ProvenExperience is now up and running as a pilot program at Geisinger Medical Center, the health system’s main campus in Danville.
Electronic medical records are like text messages. Americans are highly dependent upon them and can’t remember life without them. But not until the federal Health Information Technology for Economic and Clinical Health (HITECH) Act of 2009 did the health care industry get pushed into digitizing their paperbound systems. As soon as President Barack Obama signed HITECH, forward-thinkers began to consider creating a health information organization (HIO) to share records between health systems.
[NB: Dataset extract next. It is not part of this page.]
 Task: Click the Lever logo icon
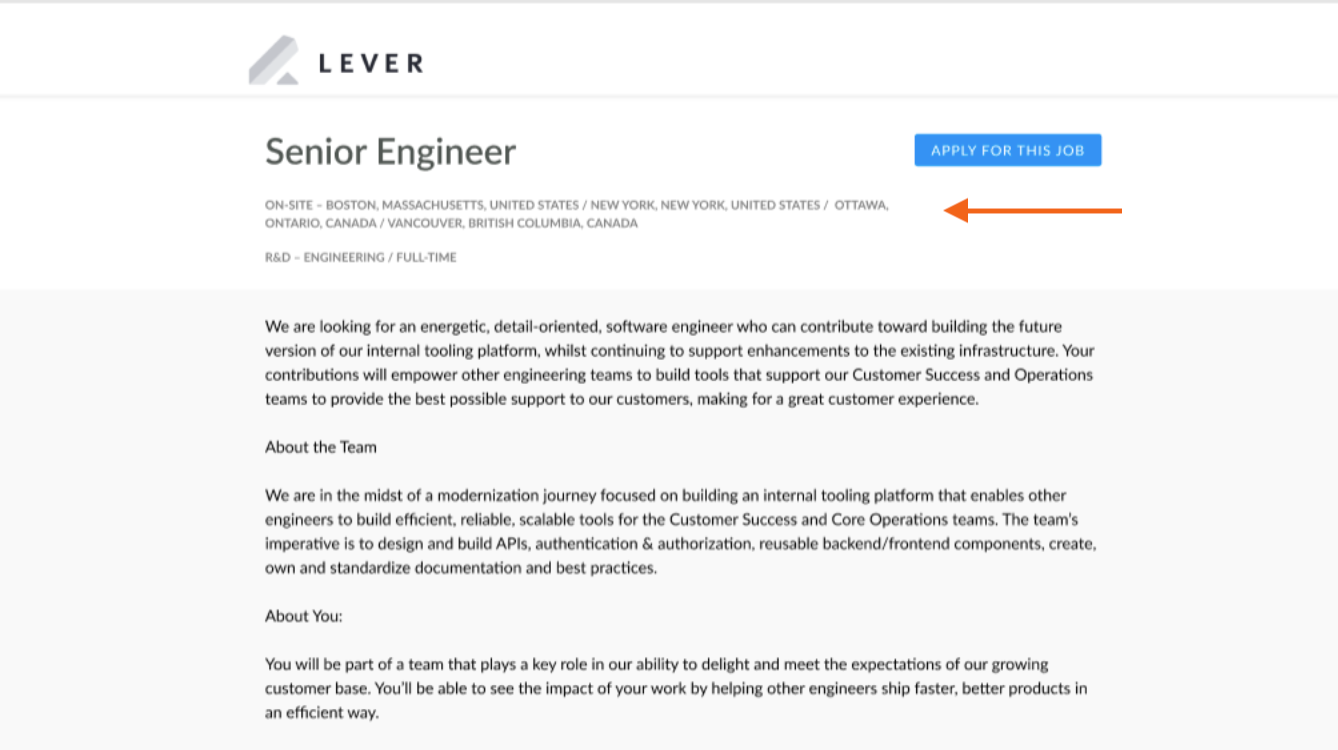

In 2012, the HealthShare Exchange of Southeastern Pennsylvania (HSX) was created to figure out how to accomplish that.
Formed as a nonprofit, HSX had to figure out the technical end of getting different networks’ systems to communicate – and get competitors to communicate. Health care companies don’t encourage patients to seek care elsewhere. Navigating this multi-pronged problem is HSX’s executive director Martin Lupinetti, and the organization has made tremendous strides. HSX now includes major networks like Aria, Jefferson, Penn, Trinity, Temple, Einstein, Independence Blue Cross, AmeriHealth Caritas and Health Partners Plans.
HSX’s system has developed different technologies for different usages. “We want physicians to have the most relevant, actionable data,” Lupinetti explains. “We are spending a lot of time and attention integrating this into the system. Health care providers want to find exactly what they want to access, when they want it.”
HSX isn’t the only HIO in the commonwealth. There are four others: ClinicalConnect, eVantageHealth, Keystone Health Information Exchange and Mount Nittany Exchange. The HIOs break down by geography and will, at some point, be united statewide by Pennsylvania Patient & Provider Network (P3N). State officials have backed HIOs and P3N since HITECH’s inception brought a grant of $17.1 million to fund the HIOs.
And of course, security is a huge issue. HSX has a clinical data repository of 3.6 million patients in the five-county region. “We take security extremely seriously,” Lupinetti says. “We have high trust certification for health IT-related initiatives where data is being shared. It’s a costly venture, and that’s always a conversation. But we need to raise that bar very high.”